Last week I was visiting some family in Burke and while driving back to Tysons on Braddock Road I witnessed an extremely dangerous traffic situation. Just after the intersection for Wakefield Chapel Road there is a crosswalk striped mid-block that leads from a perpendicular trail to a bus stop on the side of the raod. The crosswalk has a forewarning pedestrian crossing sign and at the crosswalk itself there is a pedestrian crossing here sign (with arrow).
As I was driving, about 1/4 mile away from the location of the crosswalk, which wasn’t visible to me at this point, I started seeing brake lights in the left lane. I slowed down accordingly, wondering what was going on. Then I saw the middle lane come to a complete stop. There was no one in the far right lane at this point. All of a sudden one of the cars pulls out from behind the head car in the middle lane, gets into the right lane, and zips off.
As I pulled in behind the stopped vehicles it became clear to me that they were stopping for a pedestrian, crossing at the crosswalk, who had to cross 6 lanes of high speed Braddock Road… which when cars are stopped makes it almost a blind walk across the street to oncoming traffic.

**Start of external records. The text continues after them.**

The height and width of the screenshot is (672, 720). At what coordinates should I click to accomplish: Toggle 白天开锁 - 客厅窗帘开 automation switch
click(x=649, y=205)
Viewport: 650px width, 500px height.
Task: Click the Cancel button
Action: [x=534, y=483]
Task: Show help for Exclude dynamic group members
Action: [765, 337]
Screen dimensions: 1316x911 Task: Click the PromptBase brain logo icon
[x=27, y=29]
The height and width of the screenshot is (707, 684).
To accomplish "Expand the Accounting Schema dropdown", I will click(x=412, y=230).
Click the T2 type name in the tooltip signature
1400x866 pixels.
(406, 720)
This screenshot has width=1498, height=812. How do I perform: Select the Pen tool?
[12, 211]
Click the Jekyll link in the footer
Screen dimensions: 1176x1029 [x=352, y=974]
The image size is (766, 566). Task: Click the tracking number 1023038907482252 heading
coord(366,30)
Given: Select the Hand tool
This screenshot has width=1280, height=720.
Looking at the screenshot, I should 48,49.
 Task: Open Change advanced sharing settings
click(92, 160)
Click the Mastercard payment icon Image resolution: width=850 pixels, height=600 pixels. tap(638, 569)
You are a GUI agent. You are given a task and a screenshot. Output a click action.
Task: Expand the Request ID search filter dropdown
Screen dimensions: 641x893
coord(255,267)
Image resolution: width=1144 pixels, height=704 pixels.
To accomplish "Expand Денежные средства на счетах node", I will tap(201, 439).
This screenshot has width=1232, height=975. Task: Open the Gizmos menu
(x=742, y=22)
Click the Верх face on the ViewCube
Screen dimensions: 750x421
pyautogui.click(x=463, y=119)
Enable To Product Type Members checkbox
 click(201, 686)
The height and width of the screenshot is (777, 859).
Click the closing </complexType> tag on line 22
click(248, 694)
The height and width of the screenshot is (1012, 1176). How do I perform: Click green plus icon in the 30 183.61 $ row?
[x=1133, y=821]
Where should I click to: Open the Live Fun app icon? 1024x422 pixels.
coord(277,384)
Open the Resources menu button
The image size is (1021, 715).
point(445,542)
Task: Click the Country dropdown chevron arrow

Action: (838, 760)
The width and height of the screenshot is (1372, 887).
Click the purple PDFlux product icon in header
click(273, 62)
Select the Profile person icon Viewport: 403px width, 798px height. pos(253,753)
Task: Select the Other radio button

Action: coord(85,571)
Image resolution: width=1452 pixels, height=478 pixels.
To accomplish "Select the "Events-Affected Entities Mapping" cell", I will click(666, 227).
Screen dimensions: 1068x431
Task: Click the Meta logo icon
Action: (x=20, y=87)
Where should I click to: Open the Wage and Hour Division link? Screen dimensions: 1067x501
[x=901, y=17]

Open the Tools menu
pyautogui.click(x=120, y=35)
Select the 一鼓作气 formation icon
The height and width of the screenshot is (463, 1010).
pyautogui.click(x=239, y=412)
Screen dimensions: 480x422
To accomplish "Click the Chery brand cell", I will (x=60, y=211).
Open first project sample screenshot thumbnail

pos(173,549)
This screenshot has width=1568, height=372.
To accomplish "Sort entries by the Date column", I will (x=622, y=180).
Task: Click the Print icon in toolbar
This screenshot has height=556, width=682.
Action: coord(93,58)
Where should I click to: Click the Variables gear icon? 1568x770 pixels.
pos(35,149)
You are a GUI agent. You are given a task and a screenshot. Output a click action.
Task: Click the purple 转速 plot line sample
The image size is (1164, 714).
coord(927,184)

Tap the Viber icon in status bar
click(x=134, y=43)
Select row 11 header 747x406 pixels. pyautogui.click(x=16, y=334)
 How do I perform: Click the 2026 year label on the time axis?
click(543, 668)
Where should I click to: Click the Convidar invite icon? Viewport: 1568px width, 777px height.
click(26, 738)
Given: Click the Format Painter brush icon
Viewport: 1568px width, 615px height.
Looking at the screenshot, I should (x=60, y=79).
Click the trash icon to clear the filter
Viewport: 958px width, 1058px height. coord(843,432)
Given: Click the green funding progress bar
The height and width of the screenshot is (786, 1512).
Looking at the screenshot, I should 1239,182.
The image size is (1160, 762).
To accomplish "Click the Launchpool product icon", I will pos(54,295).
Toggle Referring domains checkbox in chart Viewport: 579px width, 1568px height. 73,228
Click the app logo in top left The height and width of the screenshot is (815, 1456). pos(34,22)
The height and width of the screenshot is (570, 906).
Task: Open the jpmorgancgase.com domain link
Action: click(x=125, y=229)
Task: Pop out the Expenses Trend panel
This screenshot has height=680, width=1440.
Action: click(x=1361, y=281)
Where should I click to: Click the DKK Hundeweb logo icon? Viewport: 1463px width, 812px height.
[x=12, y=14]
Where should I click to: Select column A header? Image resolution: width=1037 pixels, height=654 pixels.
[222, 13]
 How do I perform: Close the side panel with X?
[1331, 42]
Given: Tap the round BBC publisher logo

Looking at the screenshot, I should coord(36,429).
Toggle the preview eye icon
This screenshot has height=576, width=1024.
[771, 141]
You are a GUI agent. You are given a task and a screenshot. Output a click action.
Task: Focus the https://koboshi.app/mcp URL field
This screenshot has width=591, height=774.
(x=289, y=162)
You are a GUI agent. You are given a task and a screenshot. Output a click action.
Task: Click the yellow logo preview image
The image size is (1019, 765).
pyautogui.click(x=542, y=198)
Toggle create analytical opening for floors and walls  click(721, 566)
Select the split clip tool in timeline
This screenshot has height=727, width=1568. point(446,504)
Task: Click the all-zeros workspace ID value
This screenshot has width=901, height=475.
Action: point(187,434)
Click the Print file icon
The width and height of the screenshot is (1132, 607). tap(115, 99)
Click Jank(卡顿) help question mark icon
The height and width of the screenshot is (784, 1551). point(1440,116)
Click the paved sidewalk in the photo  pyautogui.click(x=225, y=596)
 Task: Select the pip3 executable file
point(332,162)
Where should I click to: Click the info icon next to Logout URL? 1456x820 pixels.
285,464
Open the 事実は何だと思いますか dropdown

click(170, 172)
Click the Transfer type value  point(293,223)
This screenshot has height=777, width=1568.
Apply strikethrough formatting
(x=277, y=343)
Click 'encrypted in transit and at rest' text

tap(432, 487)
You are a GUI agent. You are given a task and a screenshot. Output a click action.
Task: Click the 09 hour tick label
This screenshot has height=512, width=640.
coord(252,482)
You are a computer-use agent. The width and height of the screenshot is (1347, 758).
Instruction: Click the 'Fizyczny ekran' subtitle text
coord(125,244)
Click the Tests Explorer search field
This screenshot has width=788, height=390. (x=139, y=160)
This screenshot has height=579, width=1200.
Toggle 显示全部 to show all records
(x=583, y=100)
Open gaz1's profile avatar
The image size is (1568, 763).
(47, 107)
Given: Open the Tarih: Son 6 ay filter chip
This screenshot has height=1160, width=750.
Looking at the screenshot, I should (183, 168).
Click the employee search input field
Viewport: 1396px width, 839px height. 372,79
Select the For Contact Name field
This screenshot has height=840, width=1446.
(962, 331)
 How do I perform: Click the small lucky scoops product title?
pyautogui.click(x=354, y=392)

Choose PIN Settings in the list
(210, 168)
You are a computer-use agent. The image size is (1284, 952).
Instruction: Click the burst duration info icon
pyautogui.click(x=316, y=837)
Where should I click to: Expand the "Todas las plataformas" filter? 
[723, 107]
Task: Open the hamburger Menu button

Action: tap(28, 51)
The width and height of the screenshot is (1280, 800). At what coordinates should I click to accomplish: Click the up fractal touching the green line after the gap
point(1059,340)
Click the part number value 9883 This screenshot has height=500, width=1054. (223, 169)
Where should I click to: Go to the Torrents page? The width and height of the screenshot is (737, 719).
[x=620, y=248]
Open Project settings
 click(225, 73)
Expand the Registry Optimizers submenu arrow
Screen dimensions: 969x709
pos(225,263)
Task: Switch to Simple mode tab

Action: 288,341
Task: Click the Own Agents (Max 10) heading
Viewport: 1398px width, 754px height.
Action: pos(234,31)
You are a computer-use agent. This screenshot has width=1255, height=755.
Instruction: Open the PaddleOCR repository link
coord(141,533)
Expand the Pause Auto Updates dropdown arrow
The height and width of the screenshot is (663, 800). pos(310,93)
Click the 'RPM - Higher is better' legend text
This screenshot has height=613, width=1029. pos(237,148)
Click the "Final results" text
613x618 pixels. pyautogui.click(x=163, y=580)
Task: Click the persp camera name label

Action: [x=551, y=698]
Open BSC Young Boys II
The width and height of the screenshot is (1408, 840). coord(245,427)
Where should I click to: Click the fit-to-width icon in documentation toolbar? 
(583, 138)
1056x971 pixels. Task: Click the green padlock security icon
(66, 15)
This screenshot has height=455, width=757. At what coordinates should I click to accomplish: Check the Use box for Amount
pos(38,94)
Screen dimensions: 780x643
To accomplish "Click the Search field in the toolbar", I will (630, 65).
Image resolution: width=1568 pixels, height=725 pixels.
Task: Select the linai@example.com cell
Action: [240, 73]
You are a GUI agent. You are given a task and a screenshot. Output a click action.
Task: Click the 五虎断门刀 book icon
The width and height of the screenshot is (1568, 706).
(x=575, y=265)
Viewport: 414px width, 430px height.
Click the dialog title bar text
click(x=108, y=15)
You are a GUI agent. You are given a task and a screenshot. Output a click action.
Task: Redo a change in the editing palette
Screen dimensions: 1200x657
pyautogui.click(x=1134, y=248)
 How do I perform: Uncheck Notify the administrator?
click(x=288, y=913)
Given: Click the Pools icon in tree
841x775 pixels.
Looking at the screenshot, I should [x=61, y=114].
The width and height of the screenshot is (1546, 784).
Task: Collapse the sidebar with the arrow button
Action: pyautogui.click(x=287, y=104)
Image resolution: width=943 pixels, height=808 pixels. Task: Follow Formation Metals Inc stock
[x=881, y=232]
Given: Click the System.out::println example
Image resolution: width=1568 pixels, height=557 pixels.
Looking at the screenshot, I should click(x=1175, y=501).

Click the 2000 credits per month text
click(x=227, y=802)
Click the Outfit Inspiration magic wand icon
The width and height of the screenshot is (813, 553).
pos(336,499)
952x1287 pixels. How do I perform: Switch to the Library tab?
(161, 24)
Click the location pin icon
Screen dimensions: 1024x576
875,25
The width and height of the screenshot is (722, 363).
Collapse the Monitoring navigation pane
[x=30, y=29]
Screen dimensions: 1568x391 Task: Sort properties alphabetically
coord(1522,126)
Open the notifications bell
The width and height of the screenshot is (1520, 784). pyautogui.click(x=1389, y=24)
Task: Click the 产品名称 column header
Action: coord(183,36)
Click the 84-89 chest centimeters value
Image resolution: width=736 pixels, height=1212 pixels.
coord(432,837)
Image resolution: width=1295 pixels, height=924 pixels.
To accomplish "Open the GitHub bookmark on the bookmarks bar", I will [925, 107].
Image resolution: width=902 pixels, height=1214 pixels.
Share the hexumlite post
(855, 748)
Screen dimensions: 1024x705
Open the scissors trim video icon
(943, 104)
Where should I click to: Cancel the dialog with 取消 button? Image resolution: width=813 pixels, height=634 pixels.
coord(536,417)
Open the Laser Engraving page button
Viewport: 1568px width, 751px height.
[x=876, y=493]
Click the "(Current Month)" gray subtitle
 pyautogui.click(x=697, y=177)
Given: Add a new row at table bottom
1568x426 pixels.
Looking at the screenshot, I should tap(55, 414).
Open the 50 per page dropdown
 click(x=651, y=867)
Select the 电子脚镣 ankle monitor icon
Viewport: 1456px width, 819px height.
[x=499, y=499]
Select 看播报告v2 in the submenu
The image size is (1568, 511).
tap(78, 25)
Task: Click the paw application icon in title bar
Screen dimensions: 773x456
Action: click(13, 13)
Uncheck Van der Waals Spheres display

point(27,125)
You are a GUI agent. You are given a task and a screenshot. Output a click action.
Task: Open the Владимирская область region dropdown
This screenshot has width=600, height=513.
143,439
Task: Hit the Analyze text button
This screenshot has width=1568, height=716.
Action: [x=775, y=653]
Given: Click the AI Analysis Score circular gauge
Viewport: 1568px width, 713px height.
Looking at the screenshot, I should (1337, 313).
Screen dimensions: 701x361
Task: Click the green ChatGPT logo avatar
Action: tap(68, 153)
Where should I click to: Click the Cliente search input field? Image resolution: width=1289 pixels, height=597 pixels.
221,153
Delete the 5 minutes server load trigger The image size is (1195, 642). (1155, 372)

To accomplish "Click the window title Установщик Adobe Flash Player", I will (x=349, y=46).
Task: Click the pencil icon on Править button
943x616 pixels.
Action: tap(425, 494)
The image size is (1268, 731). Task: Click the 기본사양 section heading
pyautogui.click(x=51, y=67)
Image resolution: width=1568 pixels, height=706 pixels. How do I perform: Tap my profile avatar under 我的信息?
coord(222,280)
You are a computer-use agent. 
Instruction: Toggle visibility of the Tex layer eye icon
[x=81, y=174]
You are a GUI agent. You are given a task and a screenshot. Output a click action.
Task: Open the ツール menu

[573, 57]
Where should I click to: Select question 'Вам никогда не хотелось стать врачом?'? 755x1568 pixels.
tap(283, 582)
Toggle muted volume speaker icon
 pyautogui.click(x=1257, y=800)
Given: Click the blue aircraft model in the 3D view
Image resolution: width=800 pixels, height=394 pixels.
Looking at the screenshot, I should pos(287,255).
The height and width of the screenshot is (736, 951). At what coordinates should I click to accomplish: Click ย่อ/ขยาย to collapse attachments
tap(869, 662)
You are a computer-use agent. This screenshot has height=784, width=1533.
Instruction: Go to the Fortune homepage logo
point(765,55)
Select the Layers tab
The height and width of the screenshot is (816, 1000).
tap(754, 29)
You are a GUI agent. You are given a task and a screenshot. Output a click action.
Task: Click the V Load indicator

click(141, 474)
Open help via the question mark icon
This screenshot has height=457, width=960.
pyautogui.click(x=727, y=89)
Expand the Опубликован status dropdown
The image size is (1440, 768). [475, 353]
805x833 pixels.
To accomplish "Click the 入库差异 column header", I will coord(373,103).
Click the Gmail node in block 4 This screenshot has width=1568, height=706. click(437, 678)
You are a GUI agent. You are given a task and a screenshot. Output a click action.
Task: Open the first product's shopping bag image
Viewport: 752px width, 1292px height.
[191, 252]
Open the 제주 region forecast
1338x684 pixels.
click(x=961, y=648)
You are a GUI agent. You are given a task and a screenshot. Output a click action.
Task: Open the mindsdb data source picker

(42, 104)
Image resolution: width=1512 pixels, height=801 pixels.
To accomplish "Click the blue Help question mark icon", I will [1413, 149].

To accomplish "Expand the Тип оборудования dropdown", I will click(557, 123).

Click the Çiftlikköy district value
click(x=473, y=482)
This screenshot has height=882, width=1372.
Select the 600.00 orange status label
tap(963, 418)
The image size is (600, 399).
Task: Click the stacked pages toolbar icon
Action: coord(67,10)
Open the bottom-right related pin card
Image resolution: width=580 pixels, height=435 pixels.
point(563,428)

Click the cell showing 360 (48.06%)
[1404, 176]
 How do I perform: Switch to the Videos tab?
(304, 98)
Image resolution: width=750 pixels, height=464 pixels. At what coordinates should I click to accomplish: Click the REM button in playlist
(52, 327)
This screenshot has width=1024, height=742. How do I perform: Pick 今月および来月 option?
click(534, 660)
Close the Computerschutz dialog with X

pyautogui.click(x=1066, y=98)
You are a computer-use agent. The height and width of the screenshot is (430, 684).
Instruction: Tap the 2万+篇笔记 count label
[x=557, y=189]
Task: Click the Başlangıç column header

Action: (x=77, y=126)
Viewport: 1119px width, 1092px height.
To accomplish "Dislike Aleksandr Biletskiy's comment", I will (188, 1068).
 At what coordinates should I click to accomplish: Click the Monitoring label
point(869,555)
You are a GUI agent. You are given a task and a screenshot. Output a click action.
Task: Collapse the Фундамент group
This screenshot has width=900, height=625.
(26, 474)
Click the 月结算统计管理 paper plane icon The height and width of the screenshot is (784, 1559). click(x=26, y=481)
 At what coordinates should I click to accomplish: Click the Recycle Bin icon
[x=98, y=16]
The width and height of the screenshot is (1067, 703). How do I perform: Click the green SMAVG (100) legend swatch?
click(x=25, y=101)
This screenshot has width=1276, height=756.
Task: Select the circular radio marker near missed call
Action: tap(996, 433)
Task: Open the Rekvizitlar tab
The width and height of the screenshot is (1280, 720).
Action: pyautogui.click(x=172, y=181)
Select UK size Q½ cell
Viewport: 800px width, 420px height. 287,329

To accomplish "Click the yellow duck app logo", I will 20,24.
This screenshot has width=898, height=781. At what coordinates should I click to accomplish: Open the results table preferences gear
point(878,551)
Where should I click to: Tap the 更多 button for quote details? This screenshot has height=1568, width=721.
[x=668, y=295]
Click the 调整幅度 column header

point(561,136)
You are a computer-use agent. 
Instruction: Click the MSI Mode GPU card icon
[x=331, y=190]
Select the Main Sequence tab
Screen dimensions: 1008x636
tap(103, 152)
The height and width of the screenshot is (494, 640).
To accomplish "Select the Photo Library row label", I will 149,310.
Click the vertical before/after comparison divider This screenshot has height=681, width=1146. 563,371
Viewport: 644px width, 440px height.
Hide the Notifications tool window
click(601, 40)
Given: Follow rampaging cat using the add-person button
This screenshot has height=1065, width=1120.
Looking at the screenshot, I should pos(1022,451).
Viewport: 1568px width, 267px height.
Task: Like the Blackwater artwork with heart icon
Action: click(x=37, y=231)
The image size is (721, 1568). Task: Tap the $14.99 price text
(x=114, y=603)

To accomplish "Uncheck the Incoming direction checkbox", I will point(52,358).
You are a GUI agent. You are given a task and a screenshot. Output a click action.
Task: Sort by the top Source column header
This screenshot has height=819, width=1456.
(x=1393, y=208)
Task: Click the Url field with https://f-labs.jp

So who was right? Should the vehicles have come to a full stop, or should the drivers continue at speed leaving the pedestrian waiting for a gap to cross the road.
The law is pretty clear on this:
§ 46.2-924 from Code of Virginia
The governing body of Arlington County, Fairfax County, Loudoun County and any town therein, the City of Alexandria, the City of Fairfax, and the City of Falls Church may by ordinance provide for the installation and maintenance of highway signs at marked crosswalks specifically requiring operators of motor vehicles, at the locations where such signs are installed, to yield the right-of-way to pedestrians crossing or attempting to cross the highway. Any operator of a motor vehicle who fails at such locations to yield the right-of-way to pedestrians as required by such signs shall be guilty of a traffic infraction punishable by a fine of no less than $100 or more than $500. The Department of Transportation shall develop criteria for the design, location, and installation of such signs. The provisions of this section shall not apply to any limited access highway.
It was illegal for the vehicle to pull out in front of the waiting cars and zip by at the presence of a crosswalk with pedestrian. One could argue that the vehicle may have had a blind spot with regard to the pedestrian, but being the second car to the front makes that unlikely. Regardless, a vehicle should not evade and pull a dangerous lane change maneuver without understanding why vehicles are stopped ahead. At its core it may relate to the fact that many people don’t know the laws that govern the use of our public roads. Heck, I wasn’t sure if stopping for pedestrians at these signs were either law or common courtesy. I think most drivers have no idea that they must come to a full stop on a right turn on red, and certainly don’t realize in this situation the pedestrian has the right of way.
Part of the solution can be better road design. Avoid constant prioritization of high speeds and throughput in populated areas where pedestrian access to transit is directly adjacent to roadways. Planners and transportation officials should provide more than a dull painted cross walk and small sign when it comes to lethal implications. A few thousand dollars spent on electronic warning or lighting provides a greater indication to a driver that they must proceed cautiously and that they do not have the right of way when pedestrians are present.
All of the changes to how we implement designs are improvements, but we have thousands of points of pedestrian to vehicle crossings that there is not enough money to correct in a timely manner. Part of the solution must be cost effective education to remind people what the traffic laws are. That should come from unbiased sources that have all entities’ interests at heart (not AAA).
Our set of traffic laws and sign vocabulary were created decades ago, prior to much of the sub-urbanization that occurred in the country. What was common place and understood on a 1 mile drive from the corner market back home in town, has become more rare in a world of super highways, on ramps, and mega infrastructure. As the country pushes back to more sensible design standards that preserve main street, it will rest on the shoulders of planners and designers to mitigate the lost societal knowledge that has occurred in the meanwhile.